## Task objective
In the data that follows, find the line containing "Bookmark page with the star icon"; then quote that line and every line after it, exactly, through the last one.

## Data
=====
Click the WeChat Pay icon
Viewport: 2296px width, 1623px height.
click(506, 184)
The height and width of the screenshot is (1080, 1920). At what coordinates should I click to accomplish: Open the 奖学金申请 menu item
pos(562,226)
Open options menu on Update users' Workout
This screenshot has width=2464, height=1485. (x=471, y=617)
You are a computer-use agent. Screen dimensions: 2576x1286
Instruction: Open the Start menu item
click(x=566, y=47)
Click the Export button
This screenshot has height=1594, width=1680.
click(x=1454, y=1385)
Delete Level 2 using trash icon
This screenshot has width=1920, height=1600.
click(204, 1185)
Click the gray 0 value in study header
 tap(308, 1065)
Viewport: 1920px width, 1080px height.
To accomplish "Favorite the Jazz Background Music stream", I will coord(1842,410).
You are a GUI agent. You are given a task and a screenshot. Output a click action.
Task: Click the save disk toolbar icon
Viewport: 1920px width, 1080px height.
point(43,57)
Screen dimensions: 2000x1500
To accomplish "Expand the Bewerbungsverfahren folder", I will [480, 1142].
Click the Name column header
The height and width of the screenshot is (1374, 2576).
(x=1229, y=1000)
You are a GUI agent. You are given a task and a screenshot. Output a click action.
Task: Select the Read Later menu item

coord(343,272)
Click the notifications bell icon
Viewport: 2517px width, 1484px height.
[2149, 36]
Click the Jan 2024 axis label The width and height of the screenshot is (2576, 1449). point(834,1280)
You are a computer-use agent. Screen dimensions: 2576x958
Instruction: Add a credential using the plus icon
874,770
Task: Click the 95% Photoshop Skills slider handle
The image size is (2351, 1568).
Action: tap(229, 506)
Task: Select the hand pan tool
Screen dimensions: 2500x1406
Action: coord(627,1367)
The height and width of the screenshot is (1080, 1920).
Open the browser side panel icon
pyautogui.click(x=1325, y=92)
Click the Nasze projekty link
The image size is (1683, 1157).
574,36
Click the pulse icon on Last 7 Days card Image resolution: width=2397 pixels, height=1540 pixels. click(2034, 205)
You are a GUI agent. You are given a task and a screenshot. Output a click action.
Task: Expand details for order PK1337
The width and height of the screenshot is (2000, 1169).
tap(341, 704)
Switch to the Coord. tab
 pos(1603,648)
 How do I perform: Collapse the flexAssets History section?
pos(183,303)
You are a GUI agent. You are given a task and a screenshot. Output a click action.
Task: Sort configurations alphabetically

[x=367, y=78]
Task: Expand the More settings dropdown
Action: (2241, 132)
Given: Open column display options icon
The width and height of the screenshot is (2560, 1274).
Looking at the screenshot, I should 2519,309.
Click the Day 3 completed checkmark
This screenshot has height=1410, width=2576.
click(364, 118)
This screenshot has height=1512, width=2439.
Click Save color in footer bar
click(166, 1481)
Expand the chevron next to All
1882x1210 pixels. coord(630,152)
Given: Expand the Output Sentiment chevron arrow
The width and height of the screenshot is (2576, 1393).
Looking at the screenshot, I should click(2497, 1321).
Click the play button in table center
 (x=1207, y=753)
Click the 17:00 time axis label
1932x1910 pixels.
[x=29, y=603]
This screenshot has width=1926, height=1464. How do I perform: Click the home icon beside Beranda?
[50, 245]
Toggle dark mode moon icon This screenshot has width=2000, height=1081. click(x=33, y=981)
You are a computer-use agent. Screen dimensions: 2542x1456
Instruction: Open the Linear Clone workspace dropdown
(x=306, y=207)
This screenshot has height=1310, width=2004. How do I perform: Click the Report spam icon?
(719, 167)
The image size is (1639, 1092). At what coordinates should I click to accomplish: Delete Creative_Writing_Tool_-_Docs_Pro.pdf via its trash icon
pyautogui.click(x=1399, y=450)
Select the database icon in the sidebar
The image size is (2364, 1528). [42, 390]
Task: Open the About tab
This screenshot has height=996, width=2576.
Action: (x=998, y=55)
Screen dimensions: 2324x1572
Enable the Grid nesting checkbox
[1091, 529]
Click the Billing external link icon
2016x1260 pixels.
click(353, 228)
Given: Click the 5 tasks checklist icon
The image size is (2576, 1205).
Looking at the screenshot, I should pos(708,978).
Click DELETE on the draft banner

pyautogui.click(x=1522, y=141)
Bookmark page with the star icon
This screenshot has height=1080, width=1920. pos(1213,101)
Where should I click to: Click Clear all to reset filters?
=====
## Exercise response
Bookmark page with the star icon
This screenshot has height=1080, width=1920. pos(1213,101)
Where should I click to: Click Clear all to reset filters?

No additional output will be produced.